> [Passage shown]:
The chemical shift obtained for the asymmetric carbon C5 of isoxazoline ring (79 ppm) agrees with the proposed regiochemistry, and the literature data.3941 This largely unshielded chemical shift value for an aliphatic carbon can be due to the presence of an electronegative atom like nitrogen. This suggests that the obtained regioisomer during this reaction is a 3,5-disubstituted regioisomer 6 rather than 3,4-disubstituted regioisomer 6′. For the regioisomer 6′, the signal of the stereogenic carbon would be expected to have a lower chemical shift value since it would be distant from the oxygen atom (Scheme 2). The spectral data are in favor of regioisomer 6 and confirm the regiospecificity of the reaction of nitrile oxides on allylated pyrazoles used as dipolarophiles. This regiocontrol process can be explained by the steric control of the nitrile oxide 5a approach on both sides of the dipolarophile 4a as described in Figure 3. The suggested regiochemistry is subjected to a theoretical study to explain and confirm the observed results.

Figure 3.

Figure 3

Steric control of the regioselectivity of the 1,3-dipolar cycloaddition reaction of dipolarophile 4a and nitrile oxide 5a.

The attribution of different signals of the 1D NMR spectra (1H and 13C) was further confirmed using COSY and HSQC 2D NMR. On the homonuclear (1H–1H) 2D NMR spectrum of compound 6a (Figure S14), a good correlation between the methylene and methine protons of the isoxazoline nucleus is observed, as well as the correlation between the methine proton and the methylene protons linked to the nitrogen atom. Moreover, on the heteronuclear (1H–13C) 2D NMR spectrum of compound 6a (Figure S15), we notice that the two methylene protons of the isoxazoline resonate at 3.15 and 3.43 ppm are correlated with the same signal at 38 ppm attributed to carbon (C4). This further confirms that the two protons of the methylene group are chemically nonequivalent.

> [Entries provided]:
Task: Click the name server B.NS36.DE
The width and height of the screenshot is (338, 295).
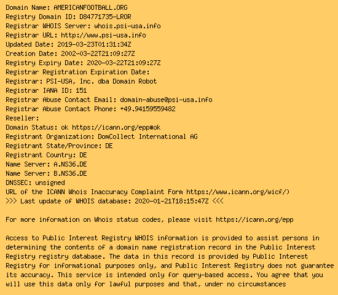Action: coord(70,173)
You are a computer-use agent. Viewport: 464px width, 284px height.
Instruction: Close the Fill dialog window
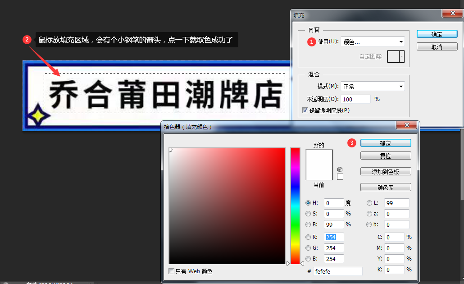452,14
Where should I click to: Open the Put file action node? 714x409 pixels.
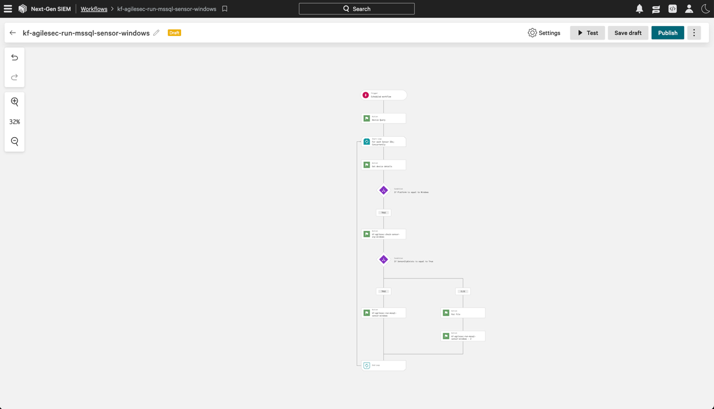[463, 313]
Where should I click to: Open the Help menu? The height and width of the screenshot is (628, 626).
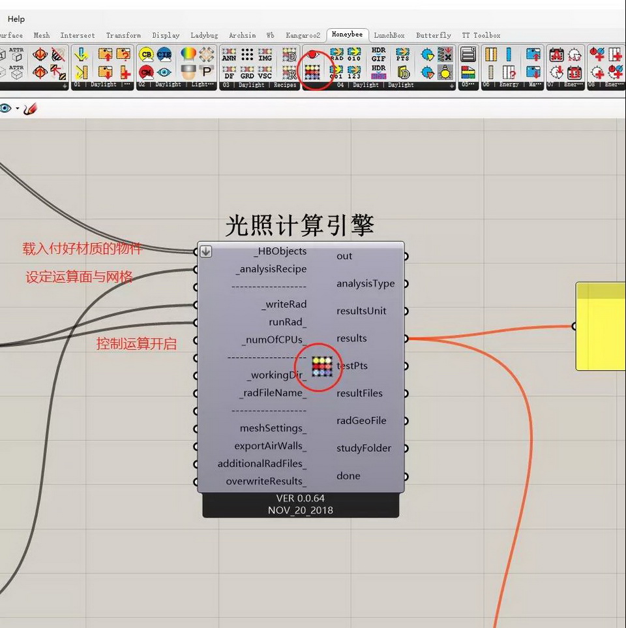[x=16, y=19]
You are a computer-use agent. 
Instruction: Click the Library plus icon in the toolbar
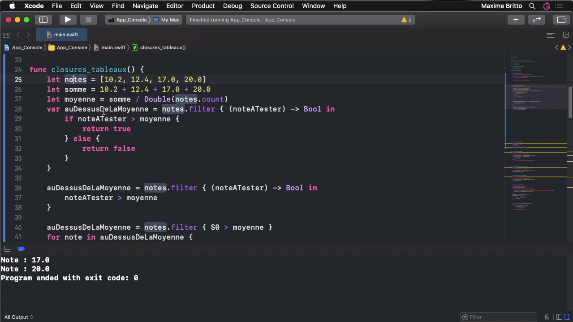[x=516, y=19]
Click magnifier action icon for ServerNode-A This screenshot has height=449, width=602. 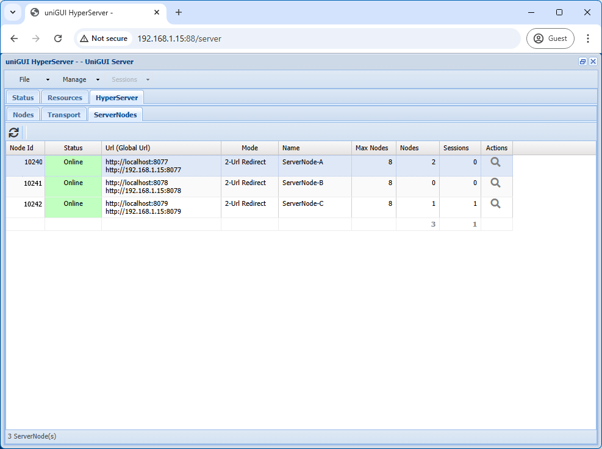pos(495,162)
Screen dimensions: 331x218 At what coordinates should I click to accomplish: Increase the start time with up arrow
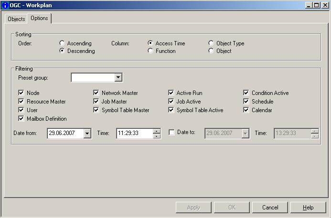point(157,131)
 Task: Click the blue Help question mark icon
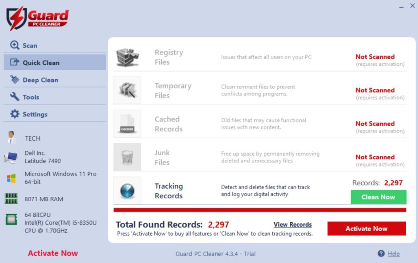(381, 254)
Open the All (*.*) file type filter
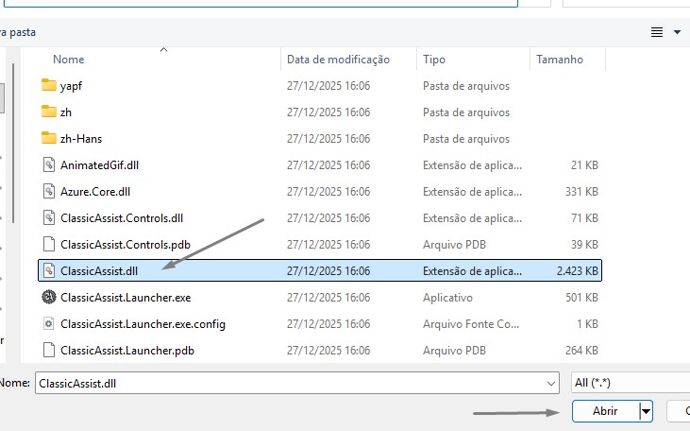The height and width of the screenshot is (431, 690). pos(630,384)
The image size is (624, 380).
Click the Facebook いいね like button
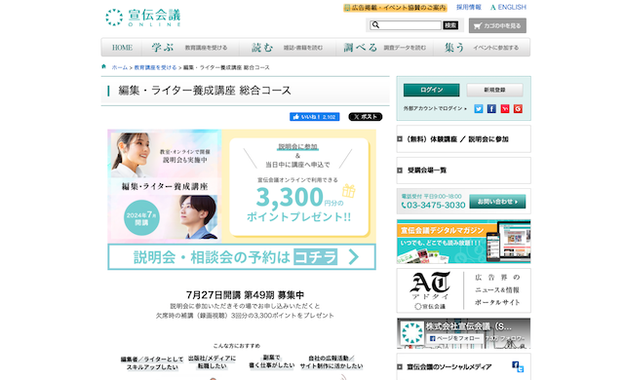[314, 117]
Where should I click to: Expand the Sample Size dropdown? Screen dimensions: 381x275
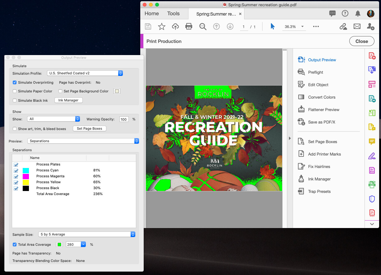87,234
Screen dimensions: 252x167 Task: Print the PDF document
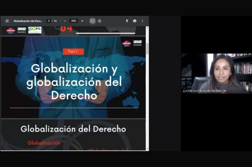point(134,21)
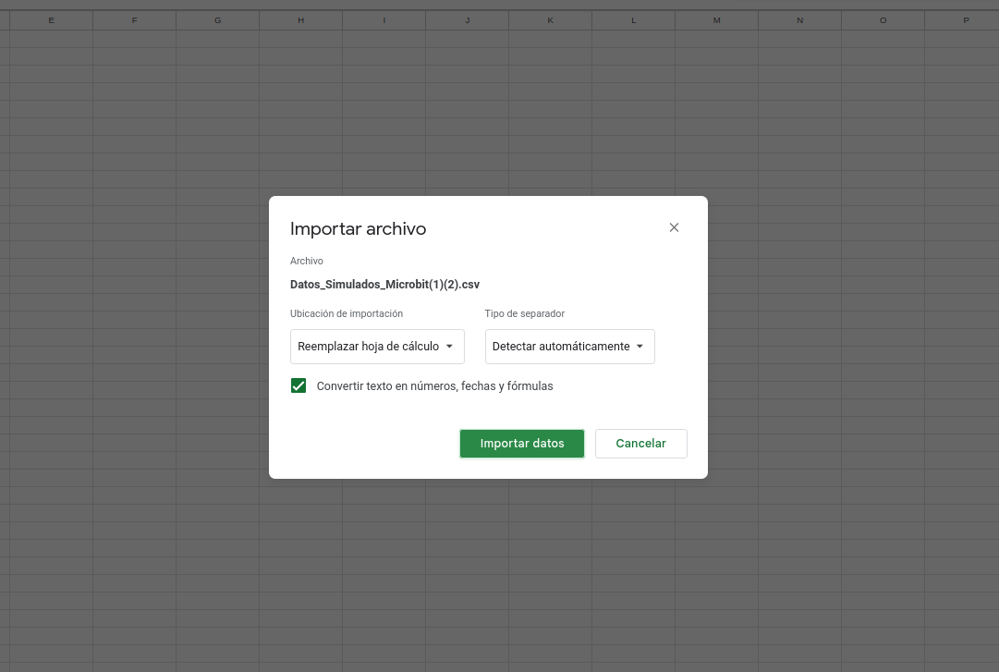Expand the Tipo de separador dropdown
Image resolution: width=999 pixels, height=672 pixels.
[x=569, y=347]
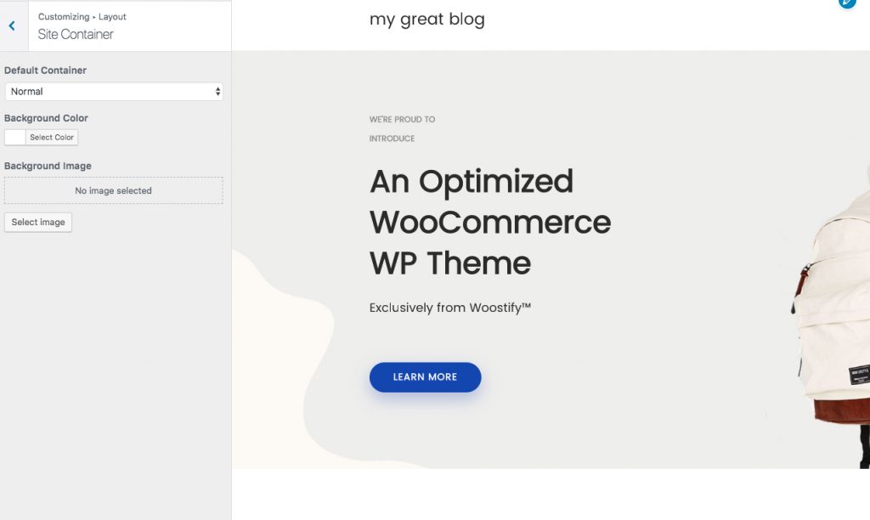Click the blue pencil edit shortcut icon
This screenshot has width=870, height=520.
[846, 3]
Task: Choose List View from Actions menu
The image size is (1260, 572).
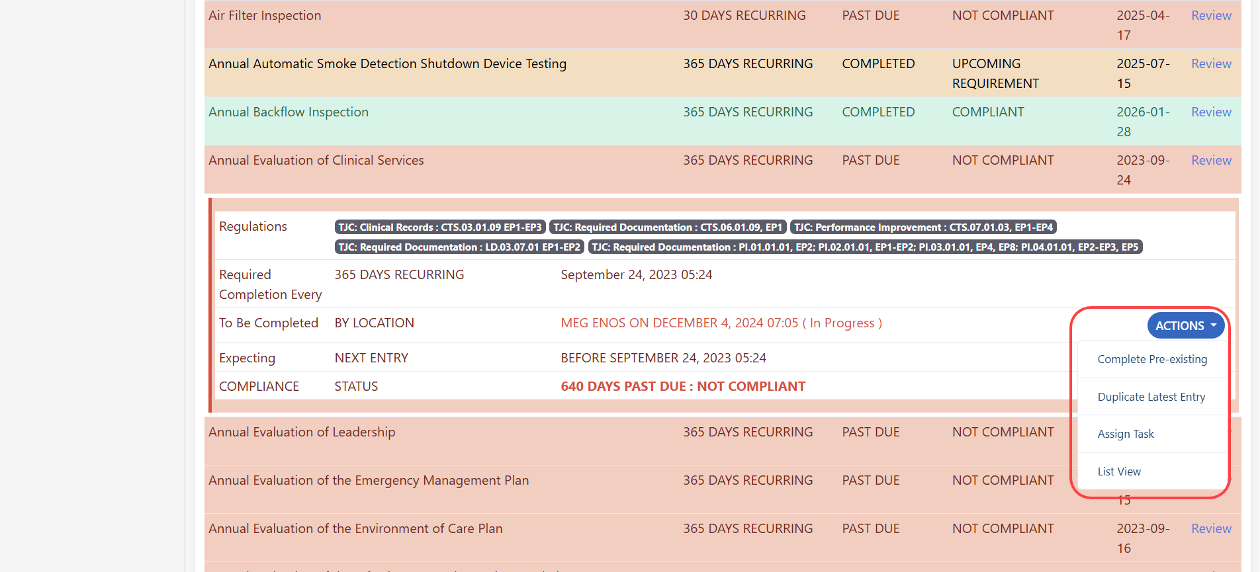Action: coord(1119,471)
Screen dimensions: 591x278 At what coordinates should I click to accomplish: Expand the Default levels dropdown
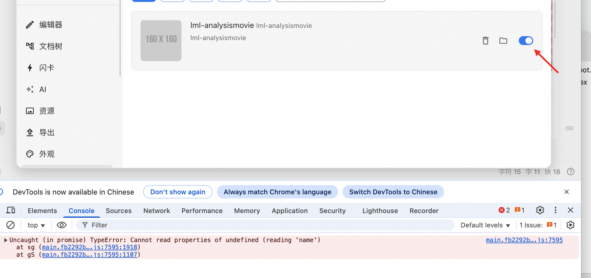[485, 225]
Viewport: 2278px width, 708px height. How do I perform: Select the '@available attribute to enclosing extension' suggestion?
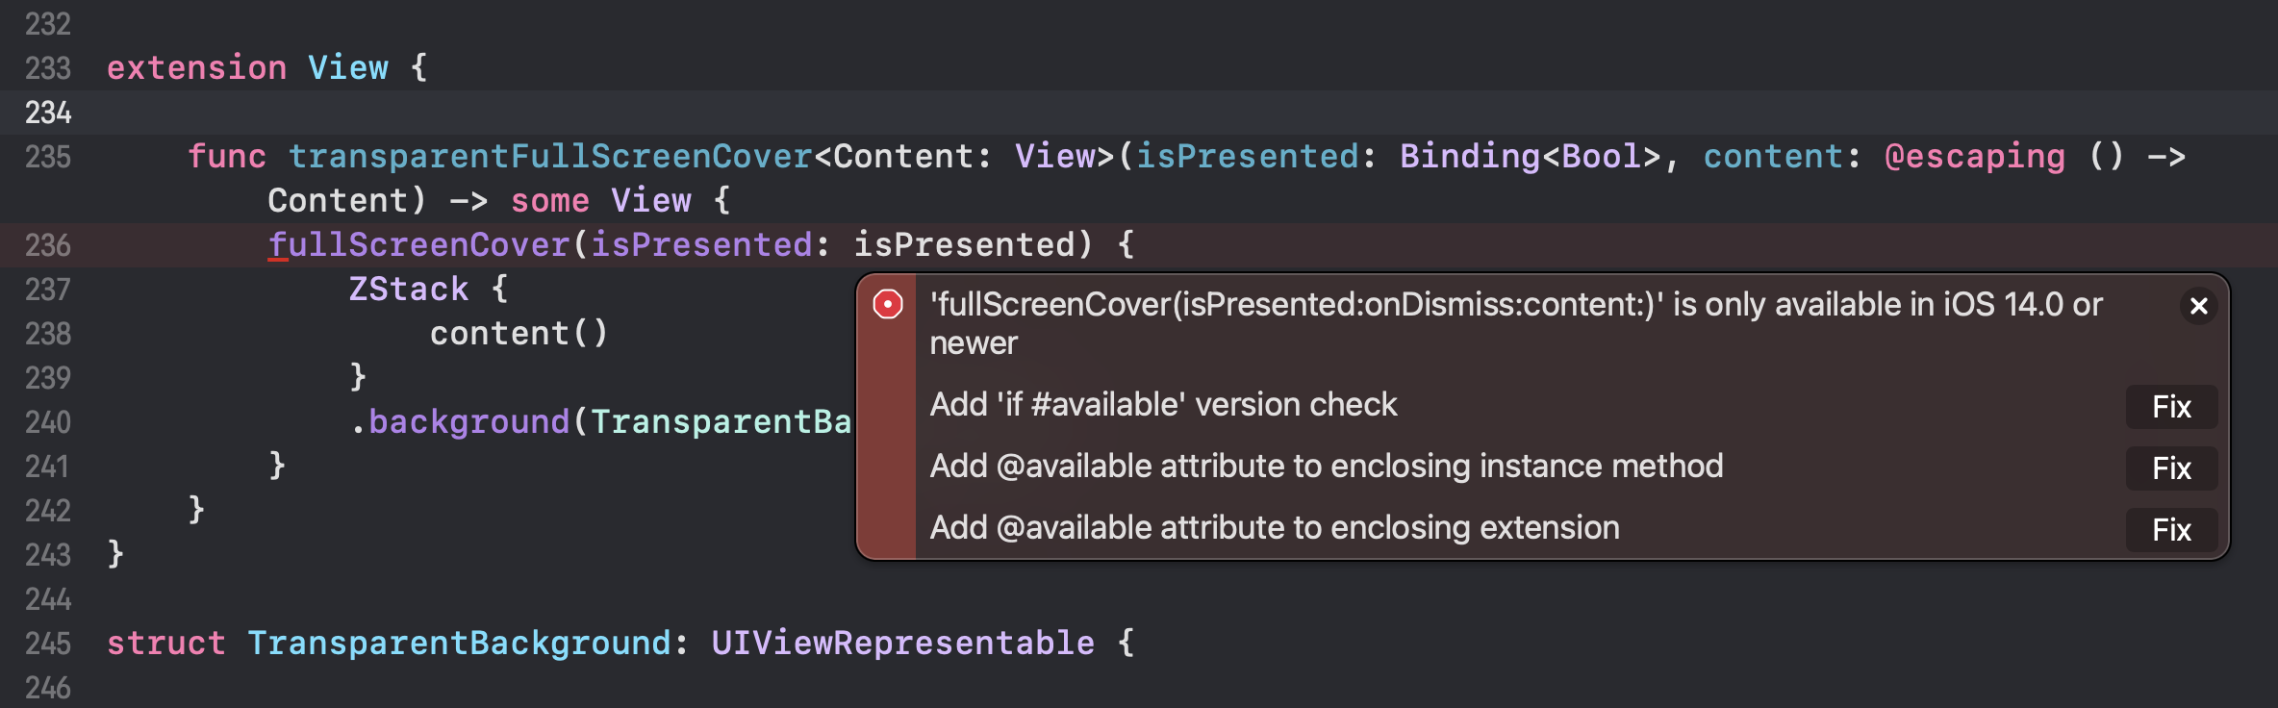1274,527
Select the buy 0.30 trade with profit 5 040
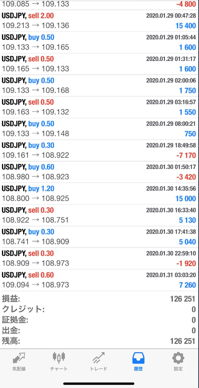 tap(100, 237)
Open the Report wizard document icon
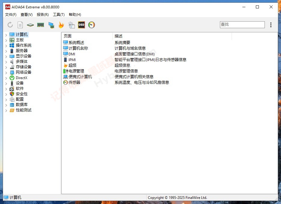 click(20, 25)
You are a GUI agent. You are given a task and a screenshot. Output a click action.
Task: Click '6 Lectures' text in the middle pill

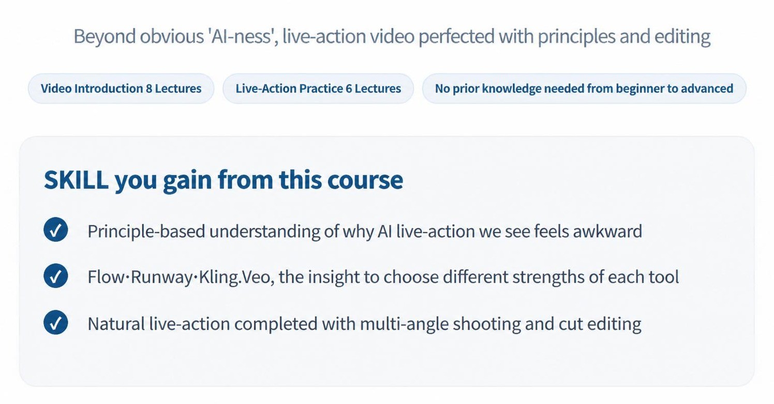[373, 89]
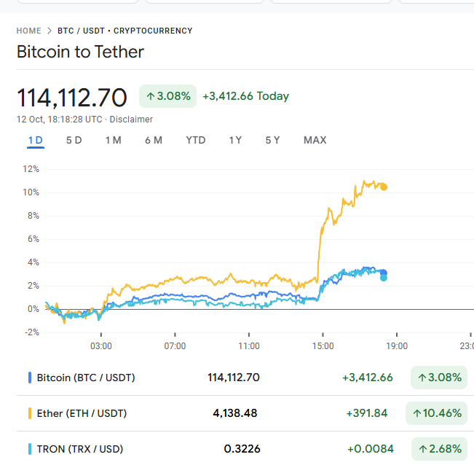The image size is (474, 465).
Task: Select the 1D time range tab
Action: click(x=35, y=140)
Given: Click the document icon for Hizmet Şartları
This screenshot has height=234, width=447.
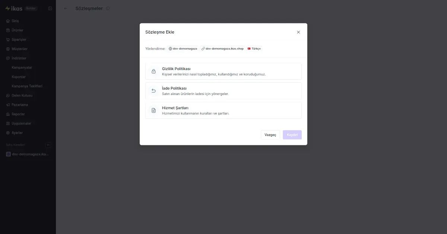Looking at the screenshot, I should (153, 110).
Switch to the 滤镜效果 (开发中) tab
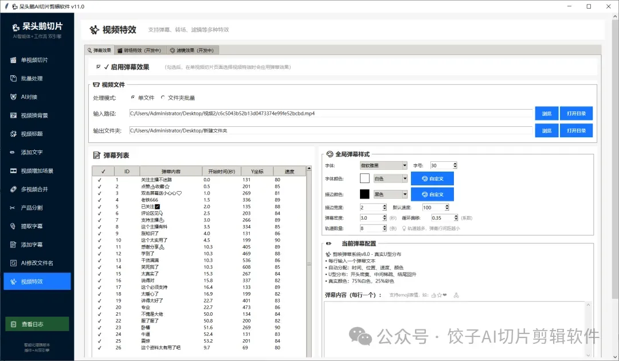Screen dimensions: 619x361 click(192, 50)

> [Set of tasks]:
1. In the passage on isoxazoline NMR data, at what ppm values do the two methylene protons of the isoxazoline resonate?
2. Write the next few sentences of the passage on isoxazoline NMR data, continuing on from its final sentence.
The records have nothing to do with the text.

> [Answers to the tasks]:
1. 3.15 and 3.43 ppm

2.
Additionally, the FT-IR spectrum of hybrid compound 6a indicated the existence of two absorption bands which are characteristic of the vibrations of the C–O and C=N bonds in the isoxazoline core and appear at 1222 and 1573 cm–1, respectively. Likewise, it demonstrates the presence of two additional absorption bands at 1622 and 3290 cm–1, which were assigned to the vibrations of the C=O and NH bonds of the carbonyl group and the secondary amine, respectively.

Otherwise, the mass spectra of the new pyrazole-isoxazoline hybrids indicated the presence of a molecular ion peak [M + H]+, which corresponds to a single molecule’s precise mass and is coherent with the chemical formula of the proposed structures (Table S1). For instance, the mass spectrum of hybrid 6a exhibits a peak for the protonated molecular ion [M + H]+ at m/z: 623.22079, confirming the proposed structure’s molecular formula [C39H31ClN4O2] (Figure S16).

2.2. Mechanistic Study

Recently, the 1,3-dipolar cycloaddition reactions are reported as an excellent process for the syntheses of new heterocyclic compounds.4345 In our case, the 1,3-dipolar cycloaddition reaction of the allylated pyrazole 4a and the nitrile oxide 5a, taken as a representative example for this study, conducts to the pyrazole-isoxazoline hybrid heterocycles. Depending on the regioselective attacks, two possible pathways were investigated, as shown in Figure 3.46,47 Initially, the optimized structures of the allylated pyrazole 4a and the nitrile oxide 5a were performed using B3LYP/6-31G(d,p) basis set, see Figure S1 in Supporting Information, and the DFT investigations have been summarized into two sections. The first one is the analysis of the global and local reactivity indexes are computed through the analysis of the Conceptual Density Functional Theory (CDFT) indices; and the last one is the investigation of the possible cycloaddition reaction profiles based on energy barriers and all reported findings.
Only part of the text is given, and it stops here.